From the material below, reproduce exactly the stretch of lines that begins with the line holding "Task: Open the Accessories dropdown menu" and ends with the line holding "The width and", skipping the pictures.
Start of Material supplied
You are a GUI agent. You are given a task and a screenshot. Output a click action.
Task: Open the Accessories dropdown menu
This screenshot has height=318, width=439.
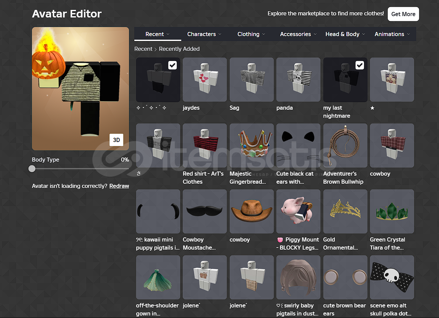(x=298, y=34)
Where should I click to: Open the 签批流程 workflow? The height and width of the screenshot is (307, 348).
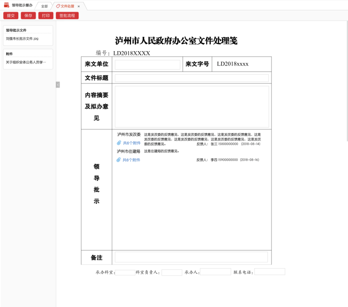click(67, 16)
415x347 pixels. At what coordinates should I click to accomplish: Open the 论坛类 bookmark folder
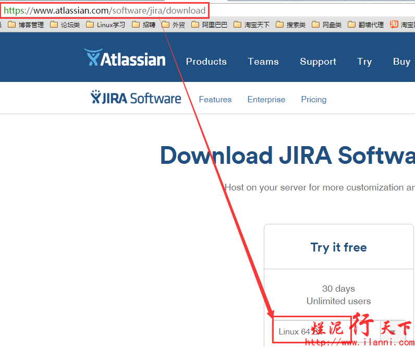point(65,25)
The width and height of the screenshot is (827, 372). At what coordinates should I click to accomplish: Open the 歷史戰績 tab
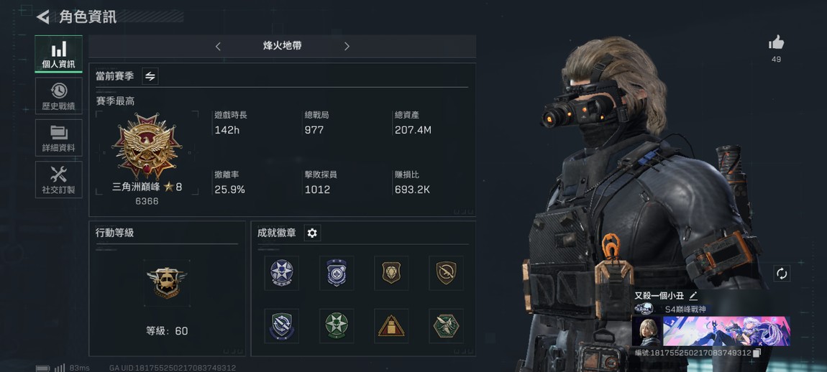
End of Material supplied
Start of Material supplied
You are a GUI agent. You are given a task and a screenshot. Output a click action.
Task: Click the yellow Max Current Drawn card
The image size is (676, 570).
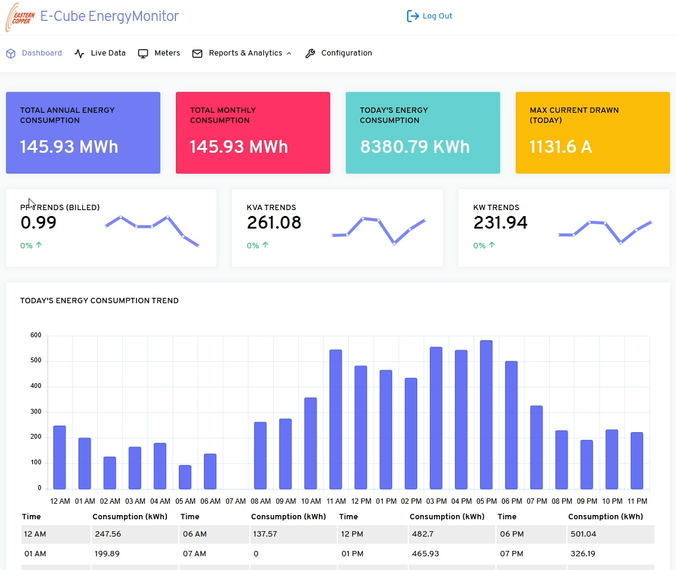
End of Material supplied
▸ Problem solution:
Task: Open the Accessories dropdown menu
This screenshot has height=318, width=439.
(x=298, y=34)
Where should I click to: Open the 签批流程 workflow? The height and width of the screenshot is (307, 348).
click(67, 16)
415x347 pixels. At what coordinates should I click to accomplish: Open the 论坛类 bookmark folder
point(65,25)
The width and height of the screenshot is (827, 372). At what coordinates should I click to accomplish: Open the 歷史戰績 tab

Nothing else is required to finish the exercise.